I was in school, and I was taking a final exam of some sort. I was in a classroom that wasn’t my normal one, because someone called and asked what room I was in, and I had to look around for clues. I told them that it looked like a history classroom.
The test was made up of watching a commercial about bears and answering questions about the commercial. The top section was a scorecard, and the bottom was a table designed for comments. The test was really hard, and it felt like I worked on it for a really long time. Finally, I finished. The teacher, who I liked, was calling us in one by one to review the test. When it was my turn, I had missed many of the items in the scorecard, and most of the comments (many of which I had left blank.) I had gotten a 55% for a score, and I was devastated. I started to tell her that I just didn’t want to do this – that I didn’t want to spend an hour trying to understand a 30 second commercial, but then she gave me the chance to do it over (and had done so for a few other people as well) so I was glad that I didn’t tell her I didn’t want to do it.
First, she gave me a giant blanket, and it was too big and unwieldy for me to write on. I was on the floor and tried going into a closet, but once I wrote something on the blanket, it was so big that I couldn’t find the answer again.
I then tried again on the original test paper, but it was so tiny, I couldn’t even fit a few words in the spaces, and I had decided I would write a lot of detail about every question to try to make up for it.
Finally, I settled on using a spiral bound notebook, and I would first write the question, then give the numeric answer, and then write details/comments after that. I realized as I started writing the first question in the notebook that I had read all of the questions wrong to start with. For example, the first question was not a rating about the commercial itself, it was about how the bears felt. It was really hard to understand the question and also to stay focused.
As a child, I never really minded school as much as some others did. The fact that I wasn’t lost, and I didn’t THINK I was ill prepared for the test was a good sign (normally those are the things I struggle with when I dream about school.) This dream was different since I thought I had done well, and then my teacher (my shadow self) told me I had misunderstood. On the bright side, the path of correction was clear – I had the chance to do it over again, and this time, read the instructions and read the questions more clearly.
Does this mean that there is something in my life that I’ve misunderstood? Something that I need to re-think and do differently? How do I figure out what part of my life that is?

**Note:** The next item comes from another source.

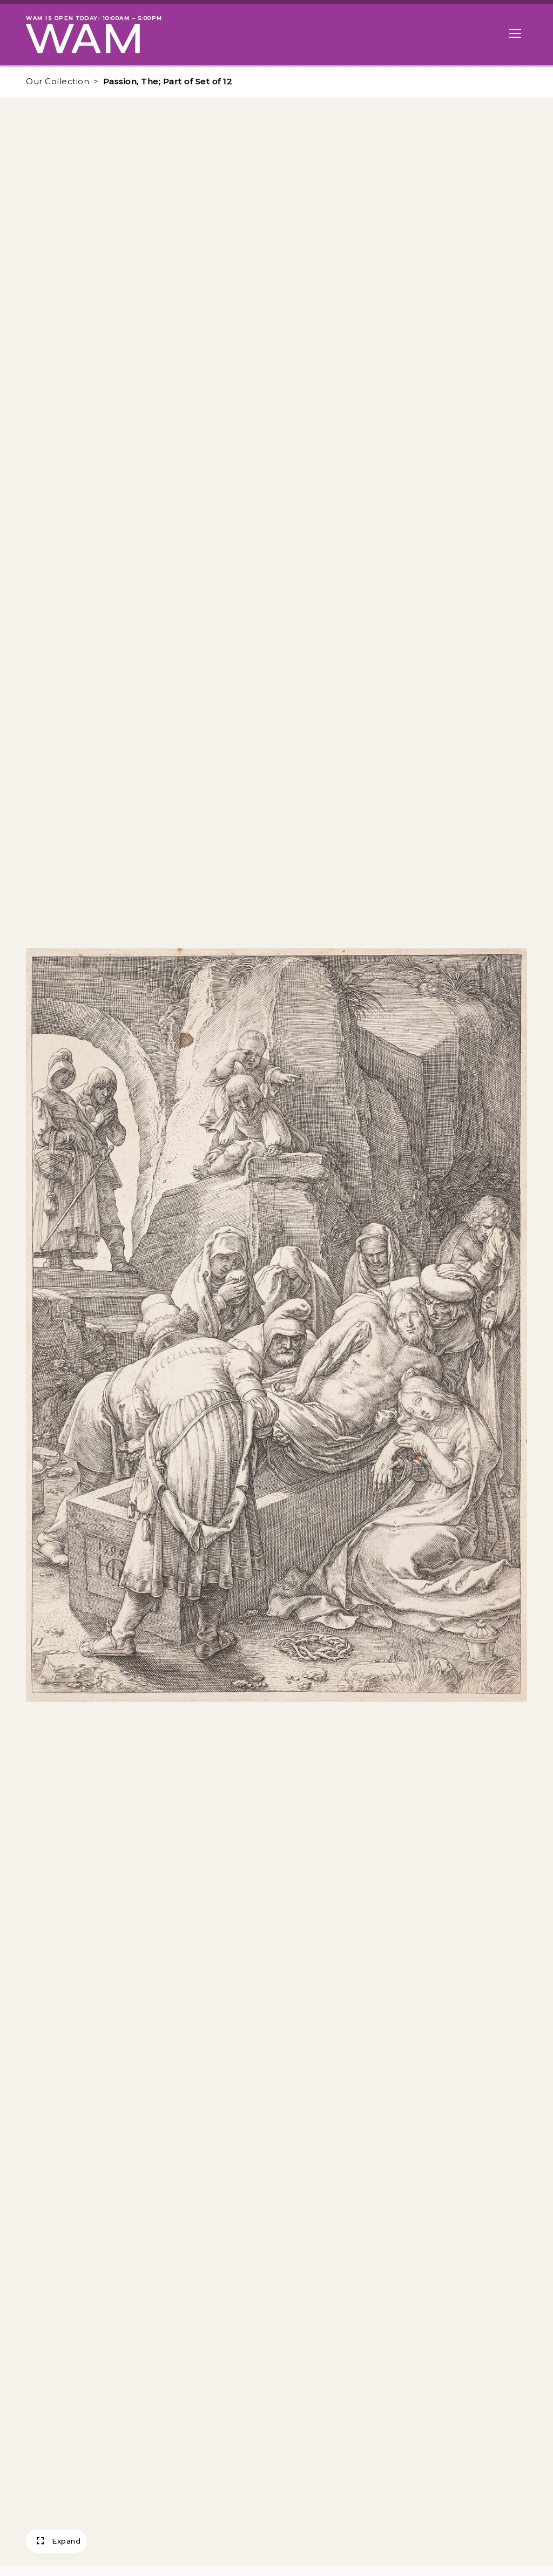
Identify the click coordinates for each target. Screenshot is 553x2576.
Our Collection (57, 81)
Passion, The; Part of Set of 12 (168, 81)
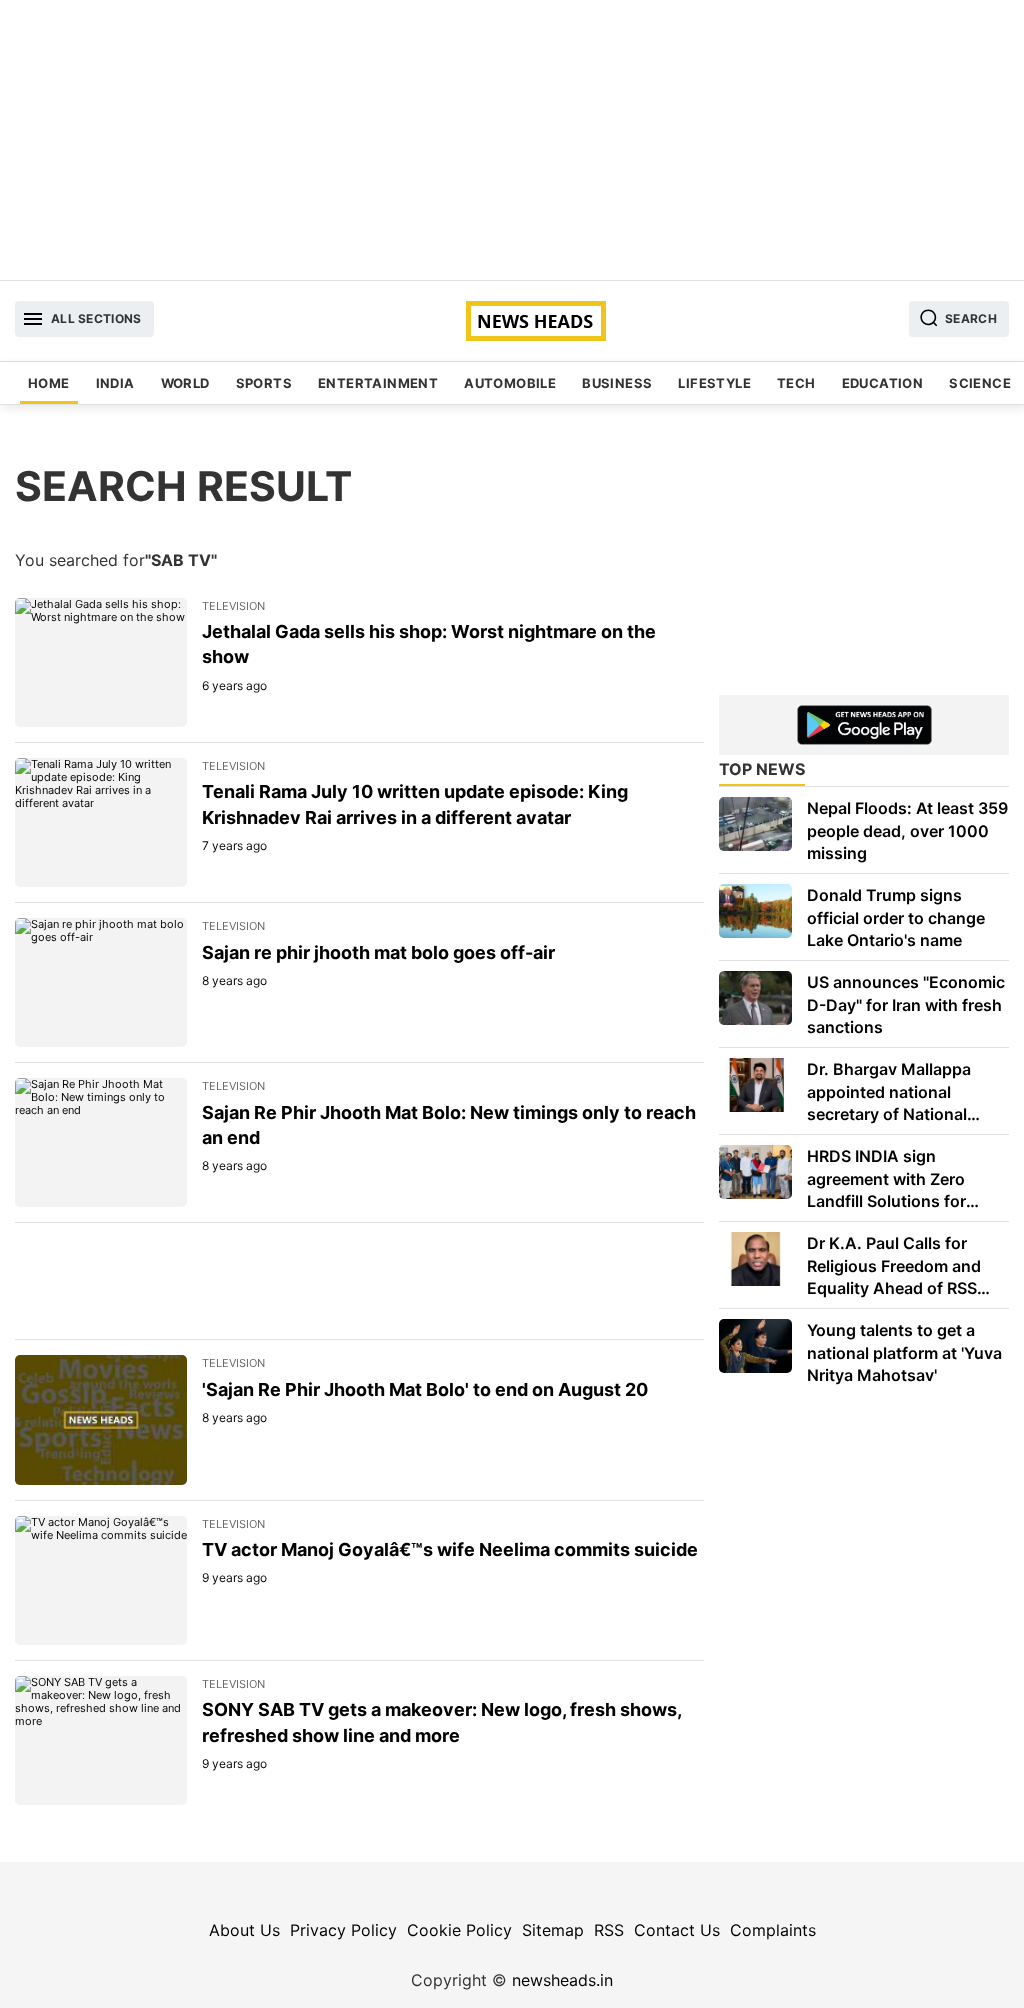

I think that maybe I’ve gotten distracted with the “psychic” Facebook group that I joined. While it’s interesting and really neat to read about some of the topics, they seem to be focused on “mediumship” and let’s face it, I have no desire to communicate with those who have passed on. It’s compelling to try to see ghostly faces in pictures that are posted, but not really of much value to me and what I want to do in my life. On the flip side, the fact that I didn’t want to do the analysis of the commercial is pretty indicative of how I feel about interpreting my dreams sometimes. The big ones – the ones that have strong emotions or easy meanings or synchronicity in my waking life – those are easy! But to sit down and pull apart dreams that (on the surface) seem so random is a bit more challenging – especially with all of the potential work that could go into it.
The fact that I was in a history room… again, I’m not necessarily interested in history on the surface. I never enjoyed that subject in school (although as an adult, when I have specific ties to a part of history, it becomes more interesting.) But the setting is said to be an important part of the dream.
The fact that the commercial was about bears – hmmm, I don’t have any particular history with bears. I did have another dream about bears, and much like this one, it was very frustrating and tiring. In both cases, I was not very familiar with bears, and I was frustrated with the process of researching them and learning more about them. Could bears be my dreams? Scary, dangerous to my ego, something I’m very unfamiliar with?
The fact that when I went back and read the question closer, it was asking about the feeling of the bears could point to my own feelings. How do I FEEL about what’s happening? How do I FEEL about the dreams?
I included something about Goldilocks in the title of this post, because a) of course there were bears but b) when trying to resolve the situation I had to try something too big (the blanket), too small (the test paper) and ultimately find something JUST RIGHT (the notebook.) I suppose with any new endeavor, there is a bit of trial and error, and especially when working with symbols, it’s easy to dig too deep or remain too much on the surface. By going back to the basics (with my dream notebook?) and making sure I try to understand the question, perhaps that will help me stay focused on what God is asking me to hear.